** OBJECTIVE **
Turn the material from the line with "Expand the Problem-Solving" through the line with "pyautogui.click(x=101, y=347)" into a numbered list, skipping blank lines. Leave the pictures out.

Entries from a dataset
================

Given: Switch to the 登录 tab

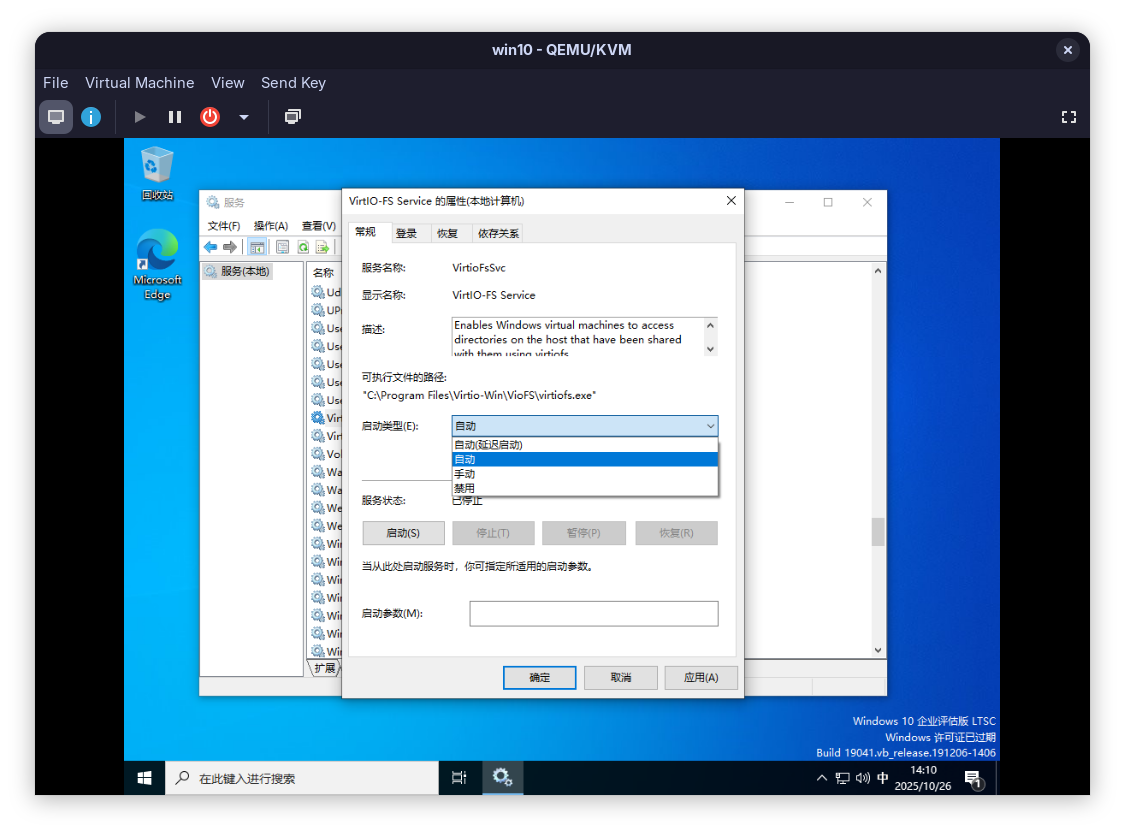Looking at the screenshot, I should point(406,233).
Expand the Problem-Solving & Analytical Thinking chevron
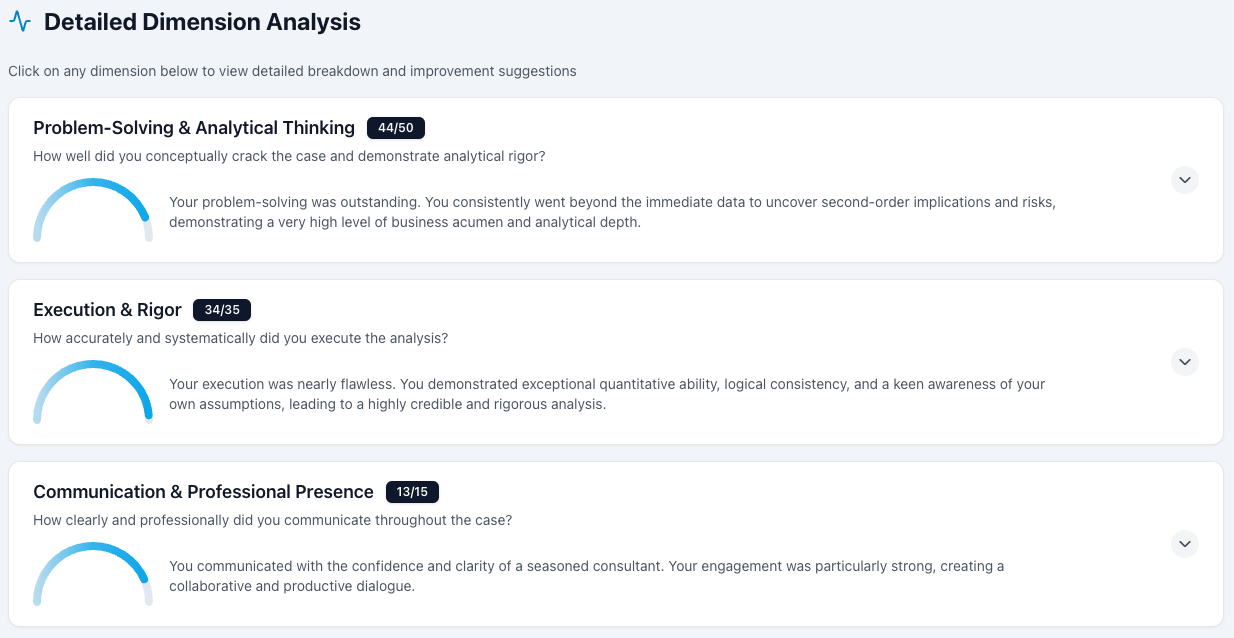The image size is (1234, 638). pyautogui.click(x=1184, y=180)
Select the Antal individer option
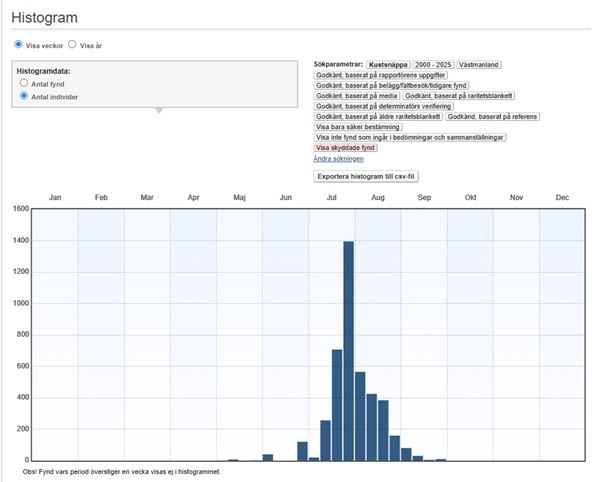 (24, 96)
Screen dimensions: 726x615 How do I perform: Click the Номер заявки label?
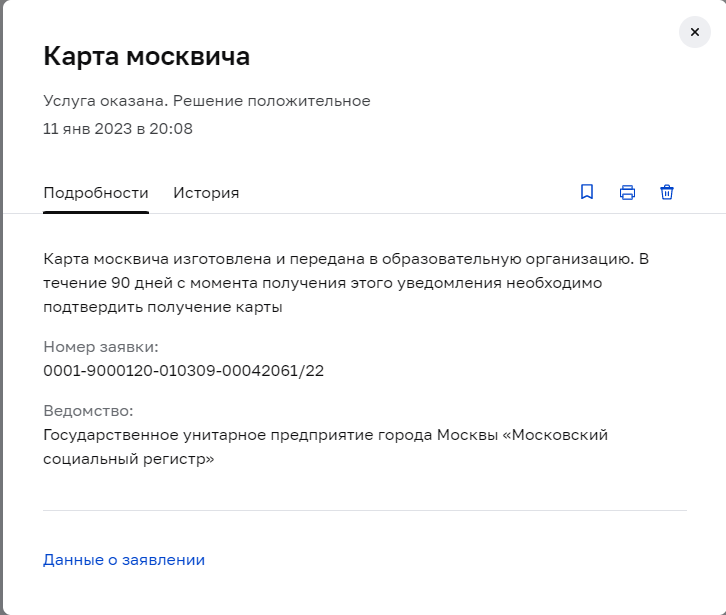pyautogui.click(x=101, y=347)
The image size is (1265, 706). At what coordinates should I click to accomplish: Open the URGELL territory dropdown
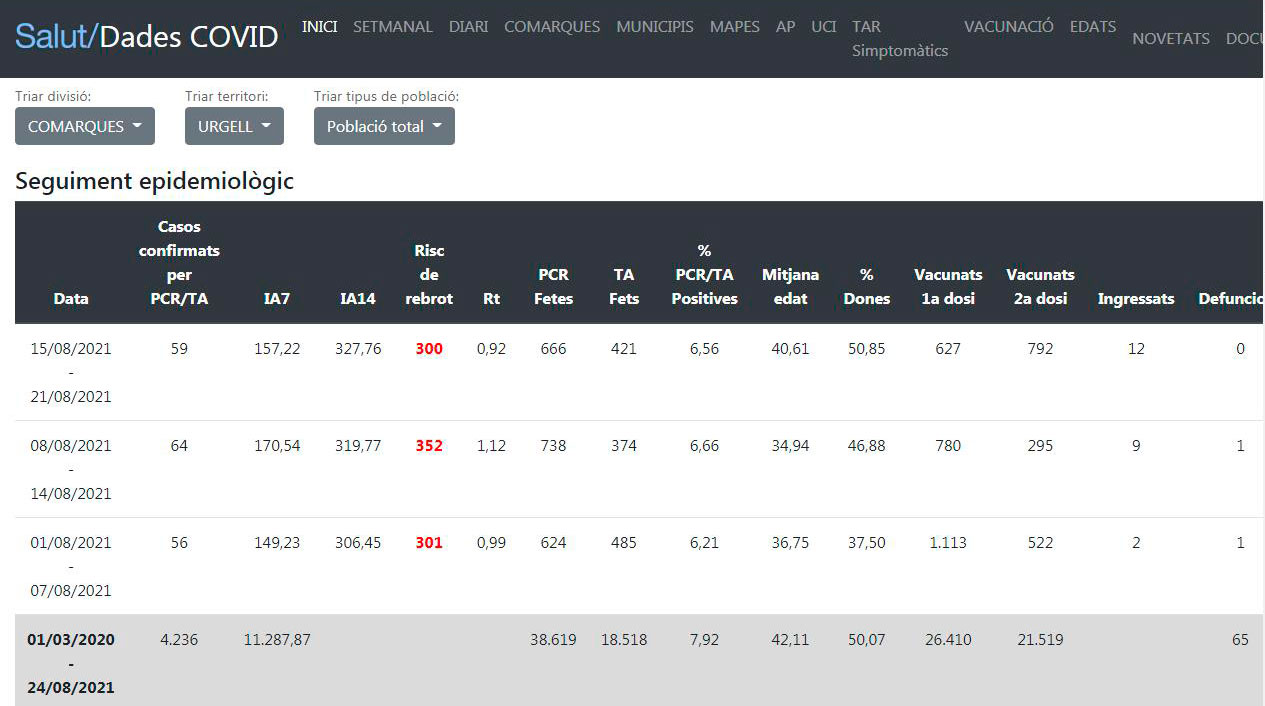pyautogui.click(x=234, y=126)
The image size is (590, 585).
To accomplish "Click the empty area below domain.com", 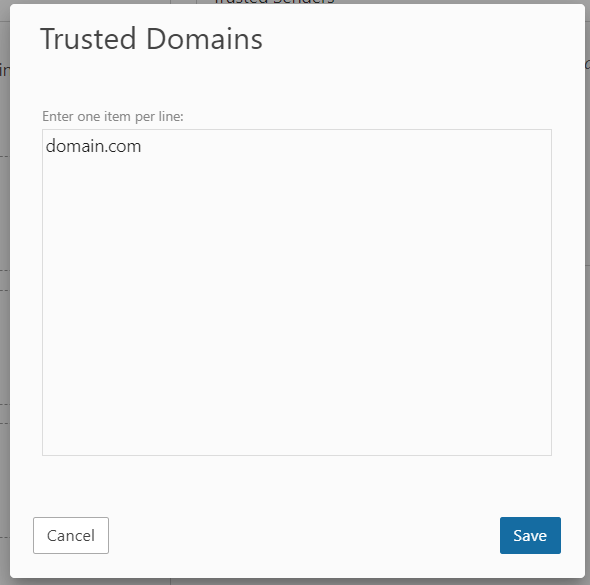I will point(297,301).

================

** ANSWER TO THE PROBLEM **
1. Expand the Problem-Solving & Analytical Thinking chevron
2. The image size is (1234, 638). pyautogui.click(x=1184, y=180)
3. Select the Antal individer option
4.  (24, 96)
5. Screen dimensions: 726x615 How do I perform: Click the Номер заявки label?
6. pyautogui.click(x=101, y=347)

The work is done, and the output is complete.